*Exercise instructions*: When the line containing "Revista Goya (199, 27)" is found in the data below, give it again along with every later line, exactly; drop the pictures.

Stored items:
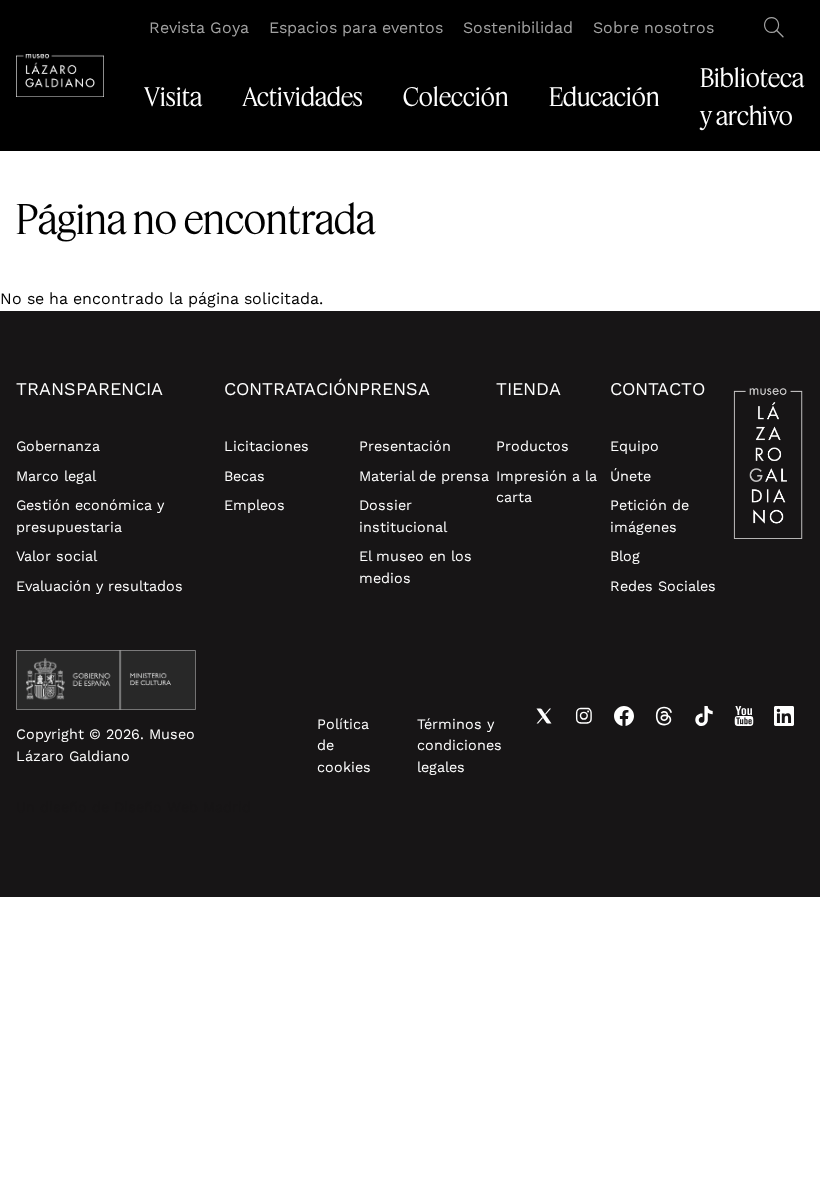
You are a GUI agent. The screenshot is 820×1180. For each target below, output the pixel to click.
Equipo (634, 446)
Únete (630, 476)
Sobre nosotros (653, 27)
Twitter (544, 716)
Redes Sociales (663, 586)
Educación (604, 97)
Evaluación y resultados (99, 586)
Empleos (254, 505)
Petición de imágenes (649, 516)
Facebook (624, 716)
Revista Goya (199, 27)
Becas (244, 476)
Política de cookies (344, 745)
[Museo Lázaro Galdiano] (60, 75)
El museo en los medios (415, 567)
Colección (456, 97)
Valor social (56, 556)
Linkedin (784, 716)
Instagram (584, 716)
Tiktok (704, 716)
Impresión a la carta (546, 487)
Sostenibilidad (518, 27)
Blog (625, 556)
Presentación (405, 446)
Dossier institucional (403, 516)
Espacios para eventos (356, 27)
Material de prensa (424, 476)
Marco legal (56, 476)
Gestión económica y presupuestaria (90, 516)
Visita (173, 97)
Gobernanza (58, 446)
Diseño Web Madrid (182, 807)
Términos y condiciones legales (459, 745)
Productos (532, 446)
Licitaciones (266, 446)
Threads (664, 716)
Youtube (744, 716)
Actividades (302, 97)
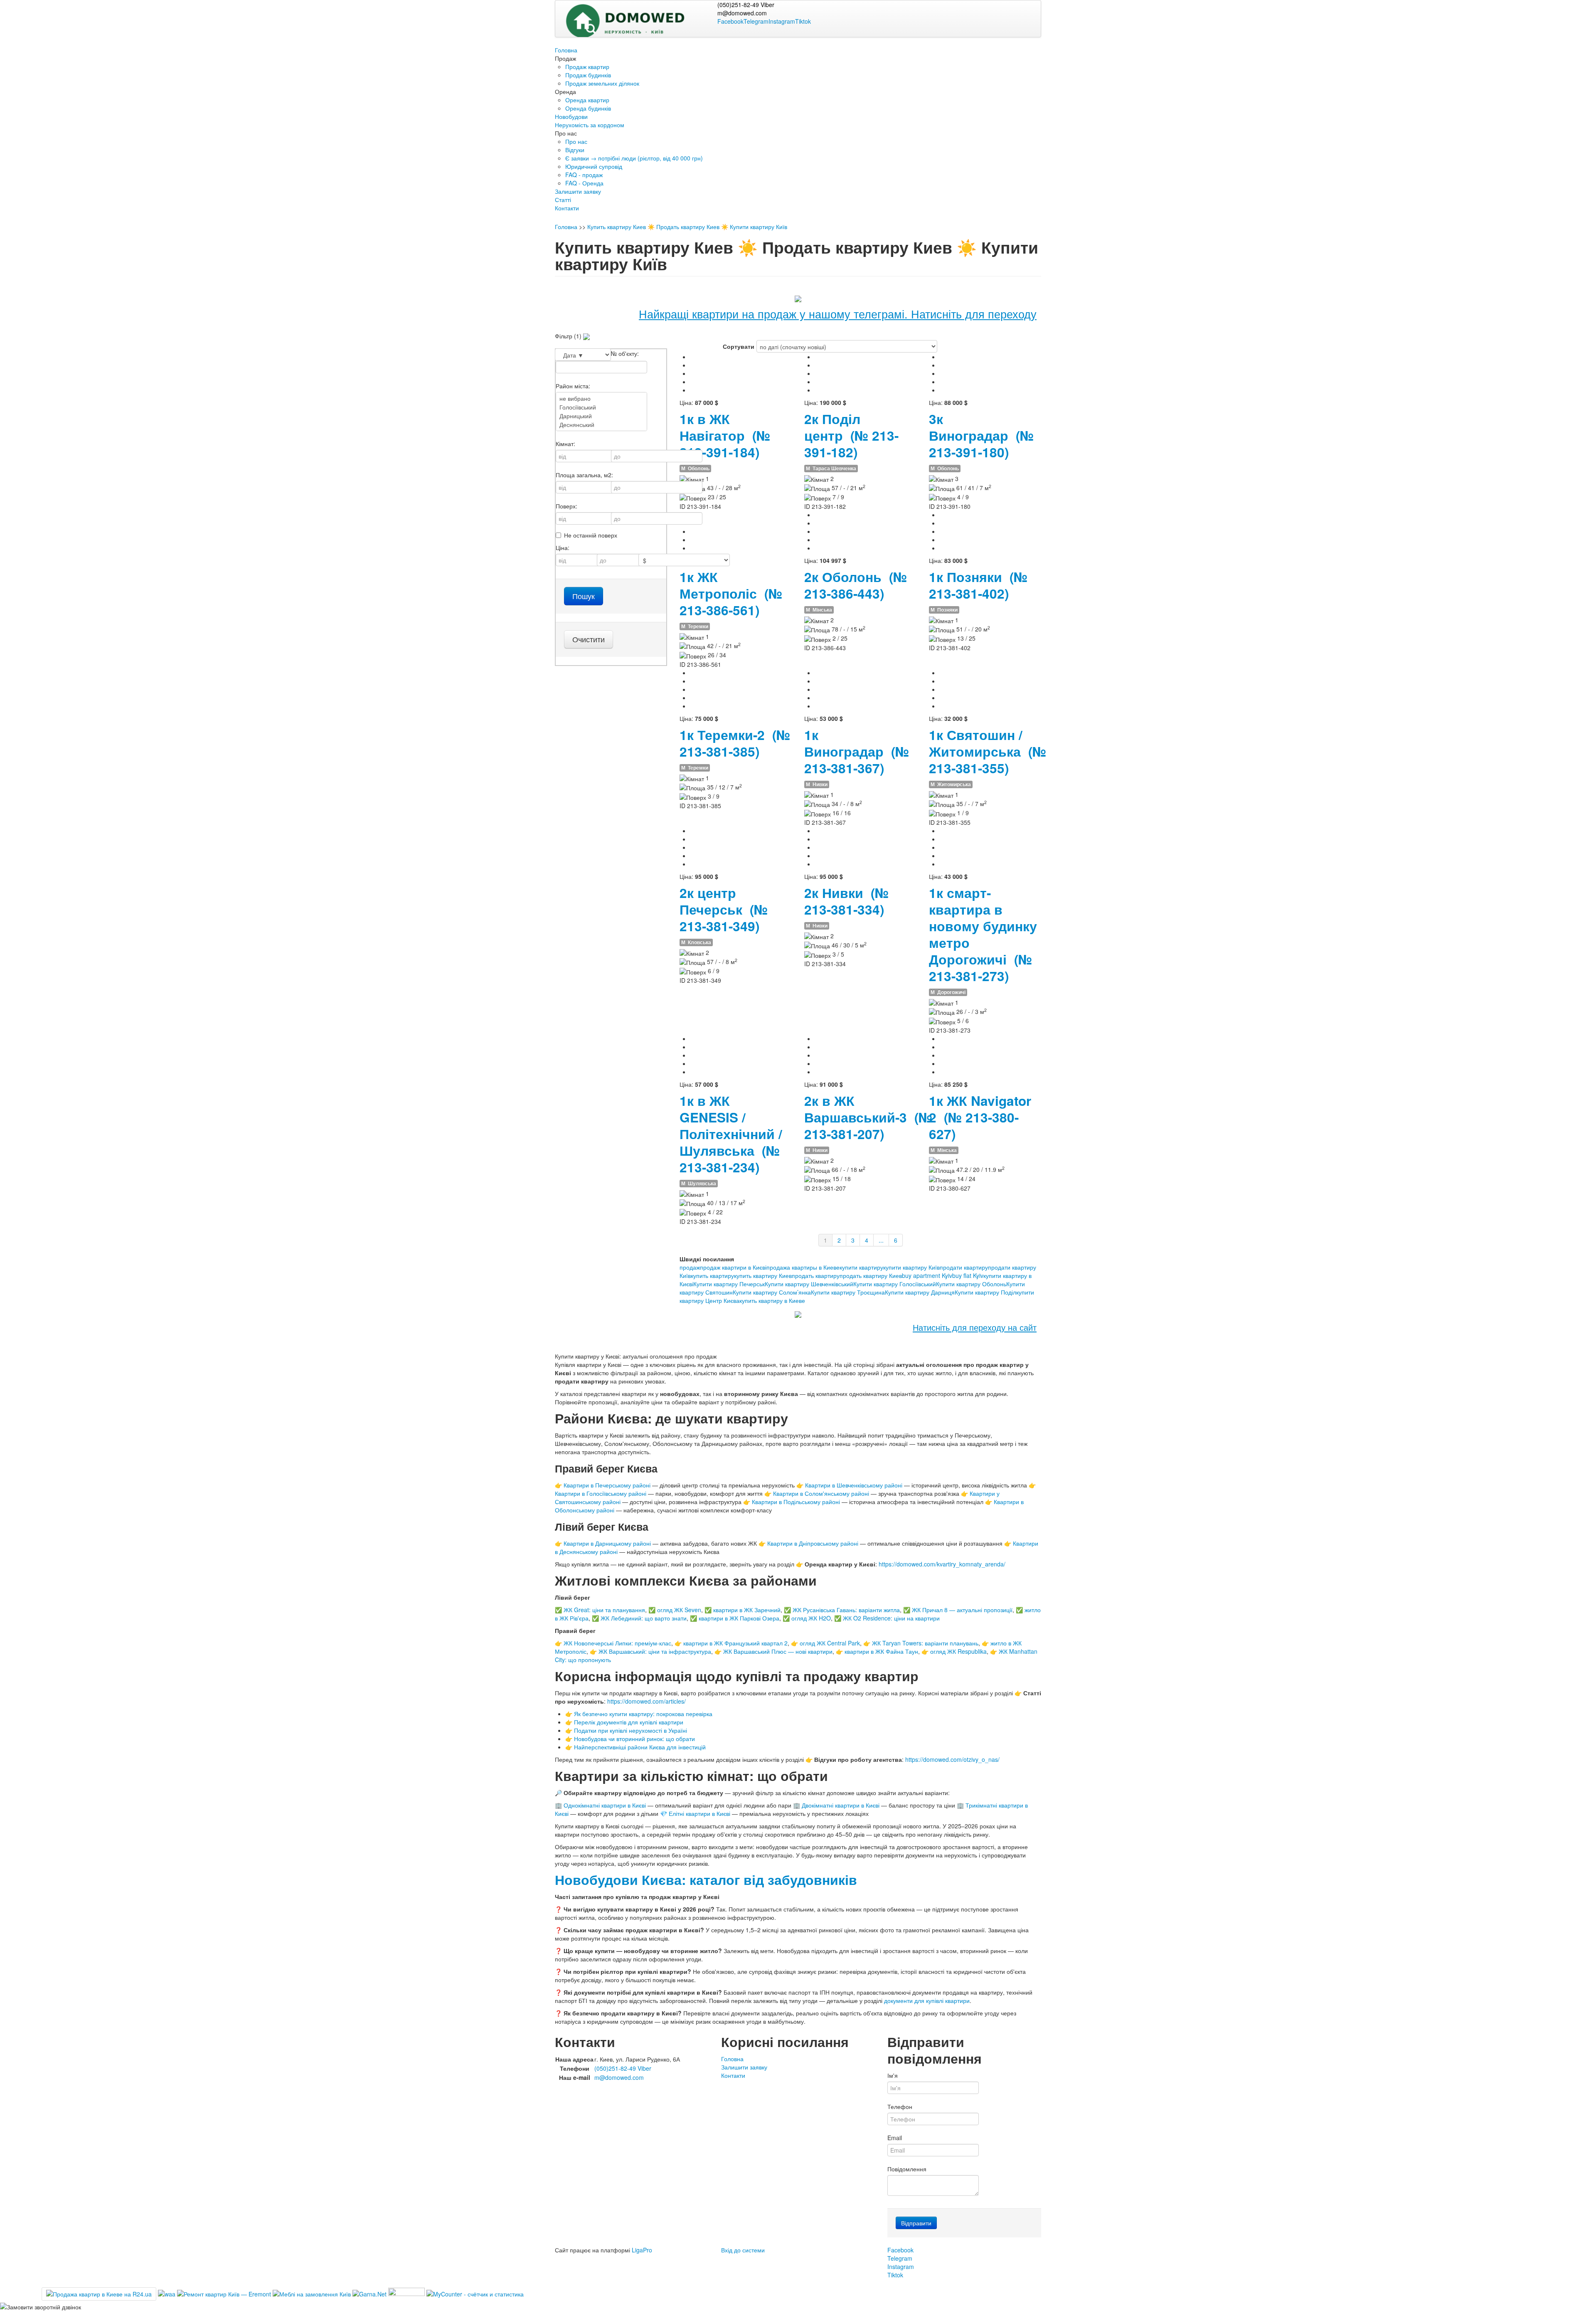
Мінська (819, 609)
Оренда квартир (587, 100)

*Exercise output*:
Revista Goya (199, 27)
Becas (244, 476)
Política de cookies (344, 745)
[Museo Lázaro Galdiano] (60, 75)
El museo en los medios (415, 567)
Colección (456, 97)
Valor social (56, 556)
Linkedin (784, 716)
Instagram (584, 716)
Tiktok (704, 716)
Impresión a la carta (546, 487)
Sostenibilidad (518, 27)
Blog (625, 556)
Presentación (405, 446)
Dossier institucional (403, 516)
Espacios para eventos (356, 27)
Material de prensa (424, 476)
Marco legal (56, 476)
Gestión económica y presupuestaria (90, 516)
Visita (173, 97)
Gobernanza (58, 446)
Diseño Web Madrid (182, 807)
Términos y condiciones legales (459, 745)
Productos (532, 446)
Licitaciones (266, 446)
Threads (664, 716)
Youtube (744, 716)
Actividades (302, 97)
Мінська (819, 609)
Оренда квартир (587, 100)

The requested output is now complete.